Se discute ahora acerca de si el comercio de sangre debería o no debería liberalizarse. En la actualidad la sangre es un bien estatal, al menos en la medida en que uno no puede hacer con ella lo que le venga en gana. Ni siquiera puede abrirse las venas en la bañera y dejarla correr sin pasar, en caso de sobrevivir, por el juzgado. Lo que proclaman algunos es que si la banca, auténtico aparato circulatorio del Estado, está privatizada, ¿por qué no privatizar también la sangre, cuyo comercio aliviaría las penurias de muchas familias? Después de todo, el dinero, según vamos viendo, es el plasma del cuerpo social.

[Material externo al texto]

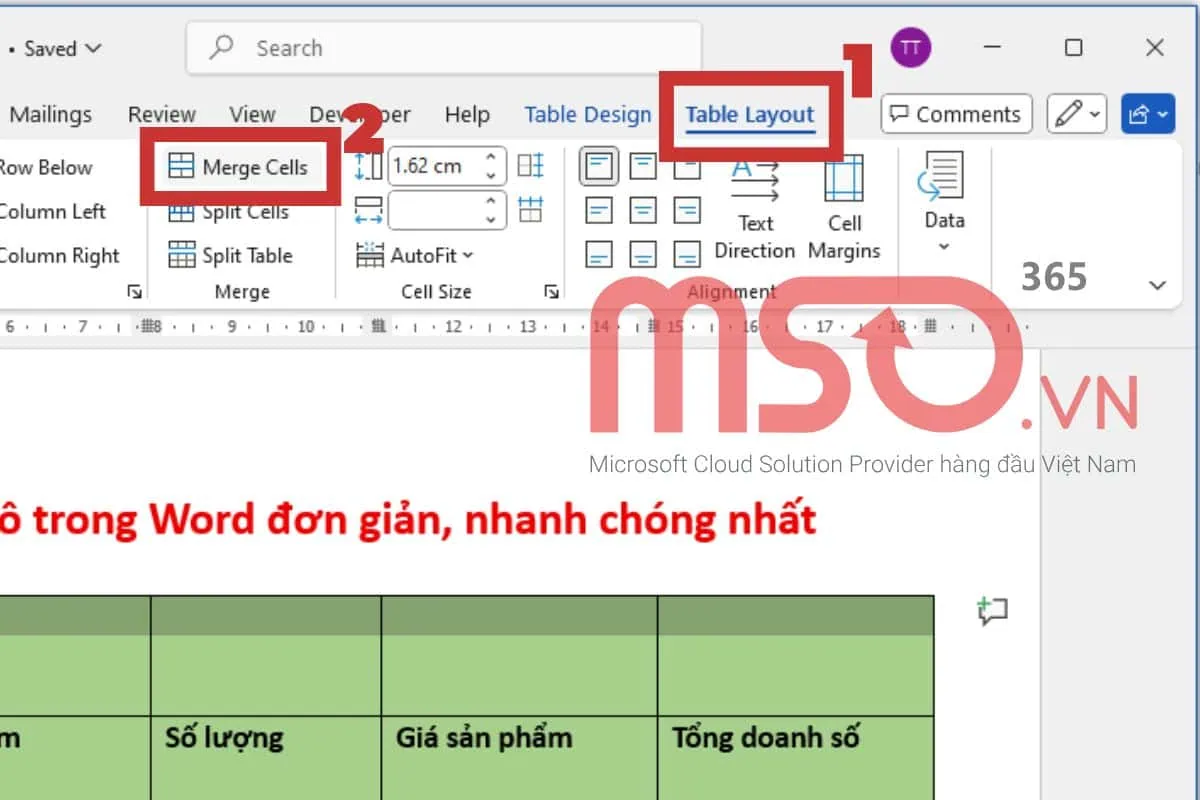Screen dimensions: 1200x800
Task: Click inside the Search box
Action: pyautogui.click(x=440, y=48)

Mientras los euros corren por las arterias de un país, el corazón de este país late con fuerza, bombeando el oxígeno hasta sus zonas más recónditas. Cuando su circulación disminuye, el cuerpo social da síntomas de debilidad, pero también de desorientación. La economía financiera consiste fundamentalmente en vender dinero, en traficar con él. Nadie lo dona de manera gratuita. No hay, en las plazas de nuestras ciudades, autobuses para donar dinero, pero sí para donar sangre. Entras en el bus, te sientas, entregas el brazo indefenso a la aguja hipodérmica y la máquina comienza el trasvase del precioso líquido. Si se puede hacer negocio con la sangre del cuerpo social, ¿por qué no con la del cuerpo individual?

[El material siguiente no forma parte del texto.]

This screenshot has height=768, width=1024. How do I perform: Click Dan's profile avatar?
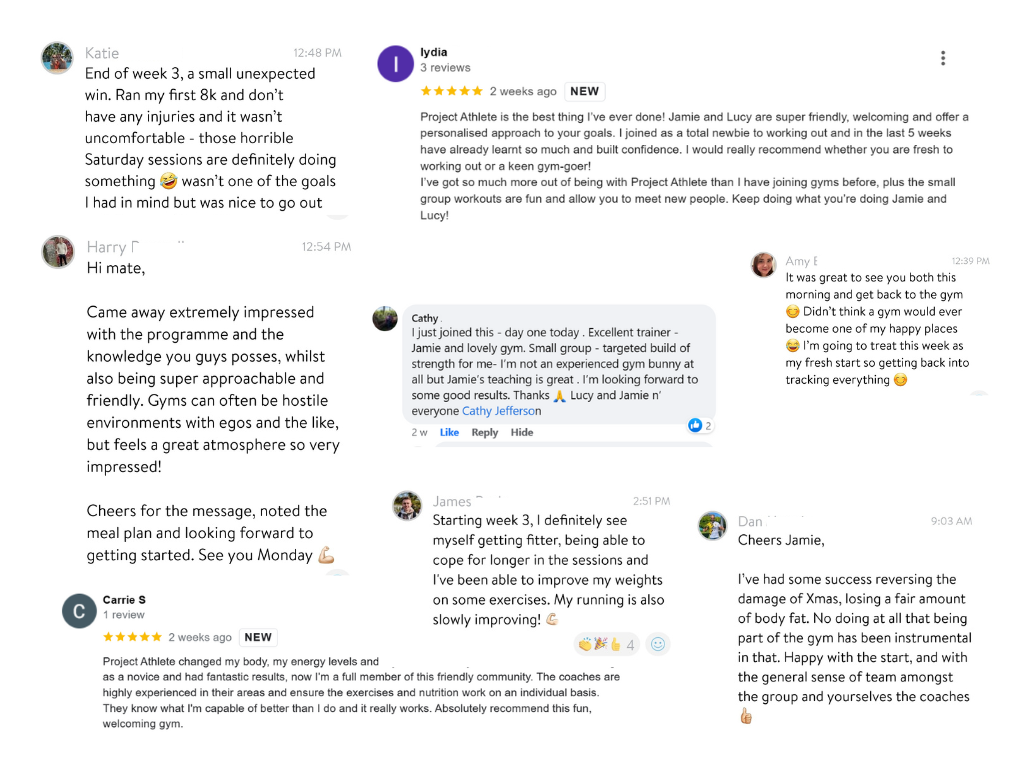pos(713,525)
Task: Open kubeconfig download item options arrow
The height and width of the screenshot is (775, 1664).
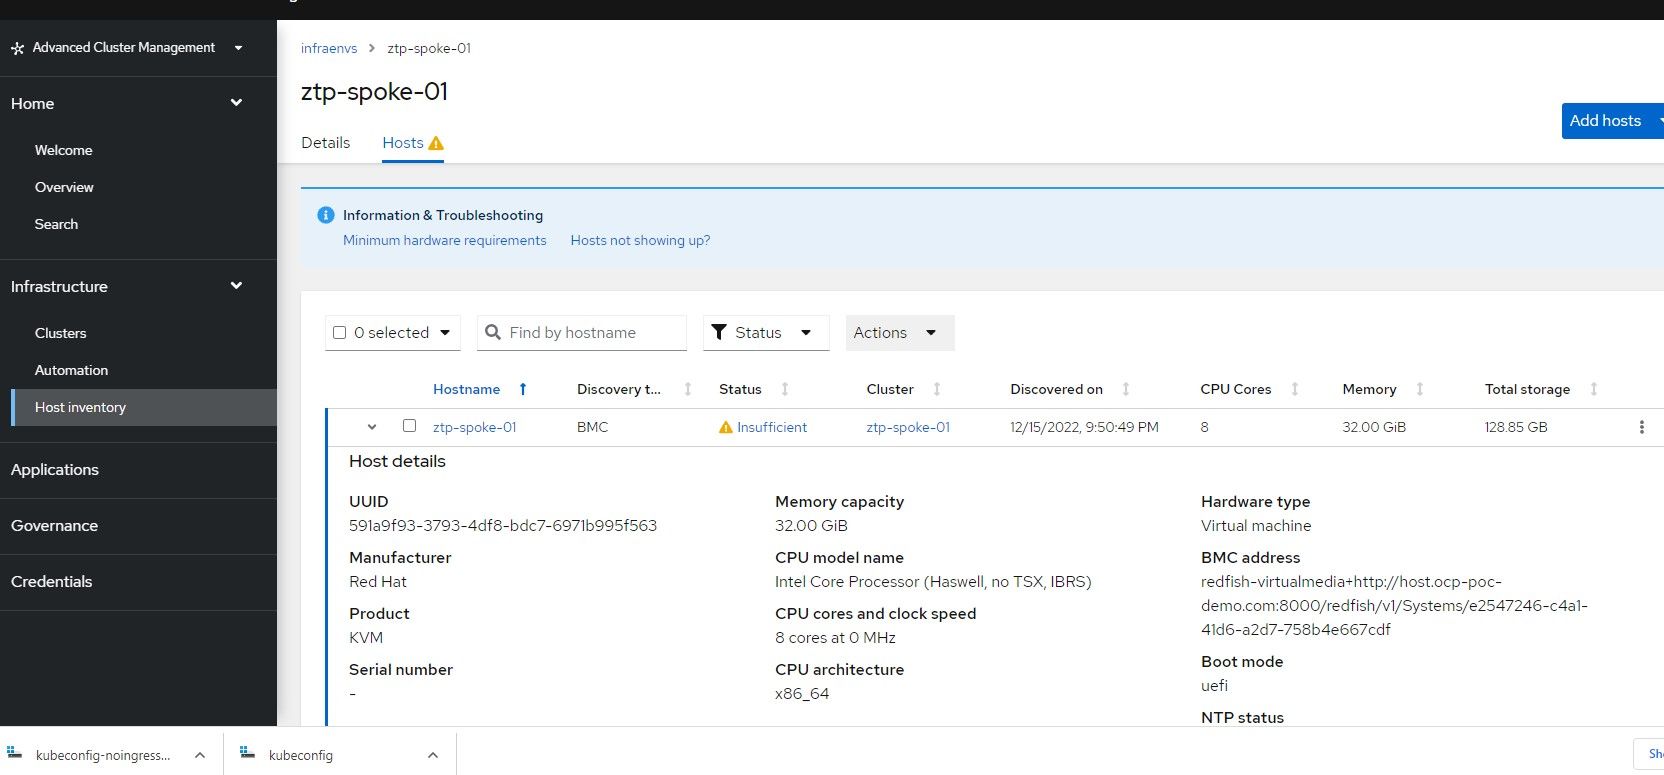Action: click(x=433, y=755)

La discusión acerca de la sangre se desplaza con frecuencia hacia los órganos. ¿Por qué no puedo vender uno de mis riñones, uno de mis pulmones, un trozo de mi hígado? No resulta fácil responder a estas cuestiones sin cierto grado de hipocresía o de cinismo. Es cierto que todo se compra y que todo se vende, es cierto que no hay límites en ninguna clase de tráficos. Todas las grandes empresas multinacionales han sido acusadas en un momento u otro de utilizar esclavos en su cadena de producción. Con frecuencia, los esclavos son niños. No hay ningún orden de carácter moral en lo que se refiere a la producción de la riqueza (y de la pobreza por tanto). Pero conviene mantener cierta apariencia de rigor ético, de ley. Para mantener el tinglado resulta imprescindible aparentar que existen unas reglas del juego, que no todo vale. No vale, por ejemplo, vender la propia sangre. Paradójicamente, cualquier millonario podría comprarla.